La contraception ne devrait pas reposer sur la femme seule. C’est de cet axiome qu'est né, sous forme de bande dessinée, le récit initiatique de Guillaume Daudin et Stéphane Jourdain, journalistes parisiens. Leurs conjointes prennent la pilule ou l’ont arrêtée, la faute aux effets secondaires indésirables. « Ça fait cinquante ans que les femmes en bouffent et ce truc n’est toujours pas au point », constate l’une d'elles, avant que son amie ne réponde : « Pour moi, ça marche bien, je n’ai jamais eu de souci avec. » Témoignant du fait que le vécu de la contraception est hétérogène.
Alors, ces hommes modernes et de bonne volonté se renseignent sur la contraception masculine, puisqu’il n’est, pour eux, pas question d’avoir recours à une vasectomie – plus populaire outre-Atlantique qu’en France. S’ensuit une série de pérégrinations, illustrées par Caroline Lee.
Le slip chauffant ou « remonte-couilles »
Première découverte : le « slip chauffant », aussi appelé « remonte-couilles », lequel consiste à faire remonter les testicules contre le pubis. Ceci augmenterait la température des spermatozoïdes de deux degrés, ce qui empêcherait, au bout de trois mois, une production en quantité suffisante pour procréer. Les deux auteurs iront même rencontrer le Dr Roger Mieusset, andrologue, pionnier des slips chauffants en France, qui leur expliquera pourquoi dépenser « 900 000 euros pour mener une étude sur 140 couples » n’a jamais été retenu comme projet de recherche depuis 2011.
D’autres prônent l’anneau en silicone, qui repose sur le même principe. Les journalistes ne manquent toutefois pas de faire intervenir dans l'album des médecins qui précisent que ces produits n’ont pas encore été testés cliniquement et qu’on ne connaît pas leurs effets secondaires. En décembre dernier, l’Agence nationale de sécurité du médicament et des produits de santé (ANSM) a retiré du marché les anneaux contraceptifs masculins Andro-switch de la société Thorème. En cause, l’absence de marquage CE pour ces produits relevant de la classification des dispositifs médicaux de classe IIb.
Une fabrication artisanale
La bande dessinée, qui ne manque pas d'ironiser, montre bien le côté artisanal de ces techniques. Une association appelée Garçon propose des ateliers pour créer ses propres slips chauffants. Un lieu propice à l’échange et aux rencontres… bien qu’il y ait peu de monde. Une autre méthode avait été testée dans les années 1980, à Tours, cette fois-ci hormonale, sous forme de gel de testostérone, par l’Association pour la recherche et le développement de la contraception masculine (Ardecom). L’expérience ne dura que deux ans.

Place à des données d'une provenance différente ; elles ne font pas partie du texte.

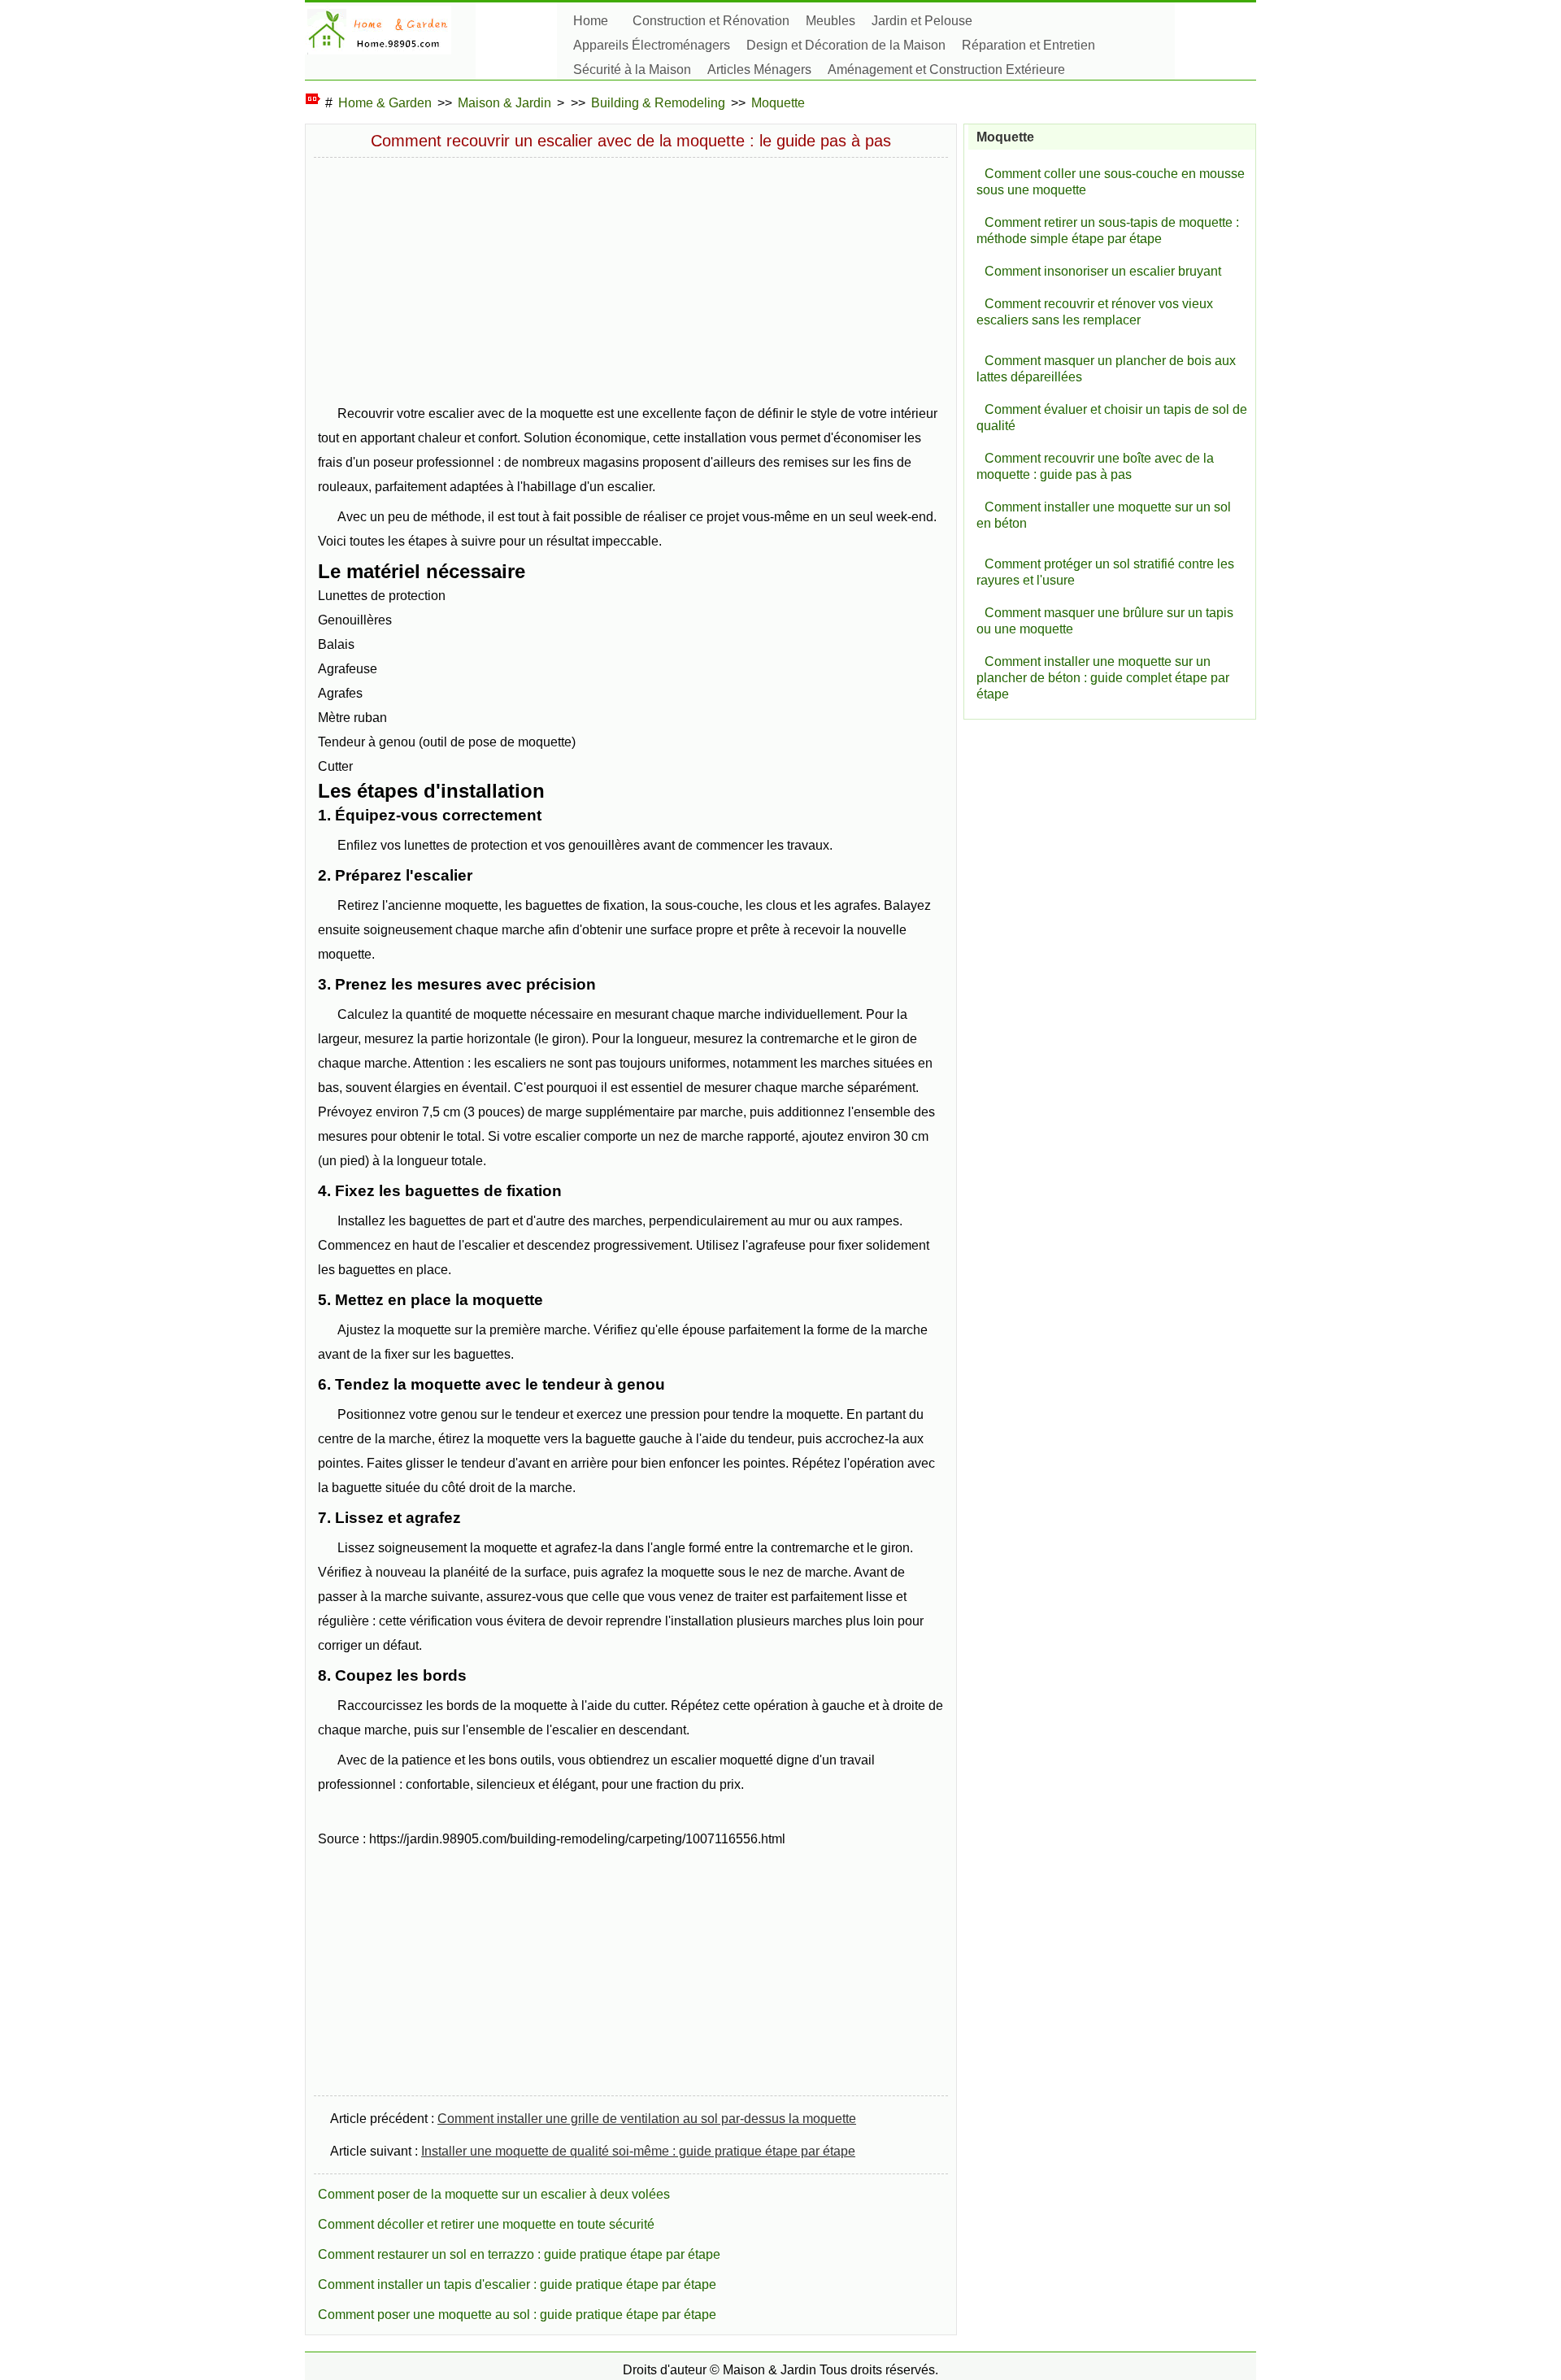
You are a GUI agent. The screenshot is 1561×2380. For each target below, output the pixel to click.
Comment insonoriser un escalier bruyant (1103, 271)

Mais les vadrouilleurs bobos vont également rencontrer Nelly Oudshoorn, professeure d’université néerlandaise et autrice d’un livre sur l’échec de la pilule pour homme, dont les essais ont été abandonnés après des effets secondaires trop puissants, notamment pour le foie en Chine avec le Gossypol. Pour l’experte de la contraception masculine, ce qui fonctionne le mieux, ce sont les piqûres intramusculaires régulières d’énanthate de testostérone, une fois par semaine. Elle parle d'un taux de réussite de 96,6 % de perte de fécondité – soit un niveau équivalent au stérilet – selon l’étude internationale de l’OMS. Bref, « l’histoire d’une occasion manquée ». Car, pour l’industrie pharmaceutique, il n’y aurait pas assez de consommateurs prêts à acheter une contraception masculine. Sans marché, pas de recherche, ni de tests, et donc pas de commercialisation, déplore-t-elle.
Quelque 50 contraceptés en France
Aujourd’hui, on dénombrerait une cinquantaine d’hommes dits contraceptés en France, un chiffre riquiqui, loin de l’idée d’une tendance. Pourtant, le planning familial parisien organise chaque premier samedi du mois une réunion d’information dédiée à la contraception masculine ; et, en novembre 2021, pour la première fois, le congrès de l’Association française d’urologie (AFU) s’est saisi de la question.
Des questions restent en suspens : les bénéfices de ces contraceptions artisanales sont-ils suffisants ? N’y aura-t-il pas d’effets secondaires, comme une stérilité à vie ou des risques de conception avec anomalies ? Aujourd’hui, pas un seul contraceptif masculin n'est officiellement et scientifiquement reconnu. Les hommes ont à leur disposition le préservatif et peuvent avoir recours à une vasectomie. C'est peu par rapport à l'enjeu de la contraception, qui est bel et bien l’affaire de tou.te.s.
Les Contraceptés - enquête sur le dernier tabou, de Guillaume Daudin, Stéphane Jourdain et Caroline Lee, éditions Steinkis, 19 euros, 160 pages.